Court Opinion

ID: 9713838
Source: CourtListenerOpinion
Date Created: 2023-08-26 05:23:49.63616+00
Date Added: 2024-06-11T18:23:20.894811
License: Public Domain

Chief Justice Hershey, dissenting: To deny a hearing on the merits because of a pleading defect seems to me violative of both the letter and spirit of modern procedural statutes and rules of practice. As a result of both legislative enactment and prior judicial opinion, this court is committed to the position that pleadings are to be liberally construed with a view of doing substantial justice between the parties. Section 235 of the Revenue Act of 1939 requires a taxpayer to specify “the particular cause of objection” and directs the court to “determine the matter in a summary manner, without pleadings, and * * * pronounce judgment as the right of the case may be.” To determine the sufficiency of a tax objection from a “pleading” standpoint, one must consider whether it adequately informs the court and opposing counsel of the defense relied upon. (People v. Chicago, Burlington and Quincy Railroad Co. 281 Ill. 500, 503; People v. Shortall, 287 Ill. 150, 151.) In the instant case I do not understand how there could have been the slightest doubt as to the nature of the defense. If the objection were more explicit it doubtless would be subject to the criticism of alleging evidentiary facts. A case directly in point is People v. K. and H. Bridge Co. 287 Ill. 246, where this court stated at pages 250-1: “There was a legal objection to the amount of the tax, which the appellant had a right to prove, and the court erred in striking it from the files.
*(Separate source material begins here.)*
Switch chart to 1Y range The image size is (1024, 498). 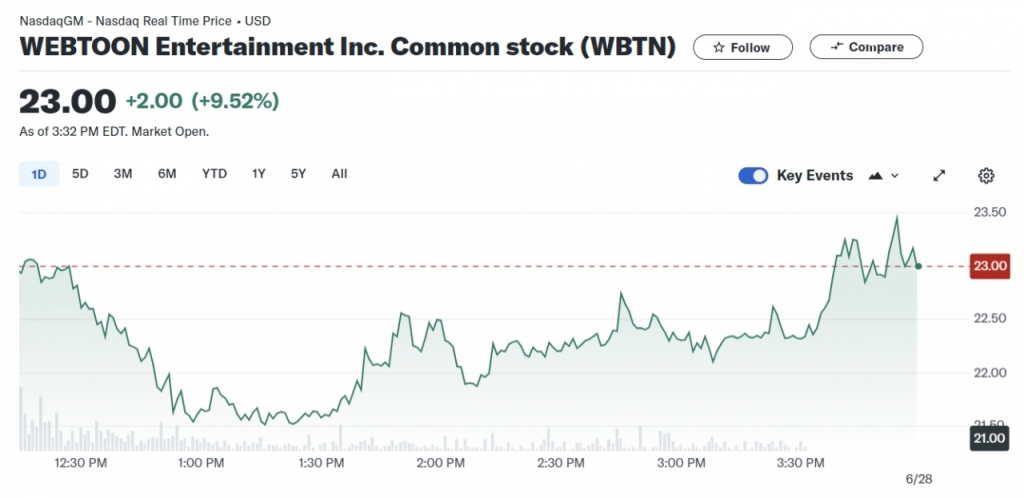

That objection was that the property was arbitrarily, knowingly and fraudulently assessed at its full market or cash value while all other property was arbitrarily and knowingly assessed at about forty per cent of such value in accordance with an established rule and long custom for assessing property. * * * It is sufficient for an objector to show such willful and intentional violation of the constitutional provision, and where an assessment shows a very great disparity and discrimination, which could not reasonably have arisen from an error of judgment, the courts will give relief. * * * The objection showed such alleged disparity and discrimination between the full cash value of appellant’s property and the valuation of forty per cent of such cash value of all other property, and the appellant had a right to prove the objection.” I say the same in this case — the appellant had a right to prove the objection.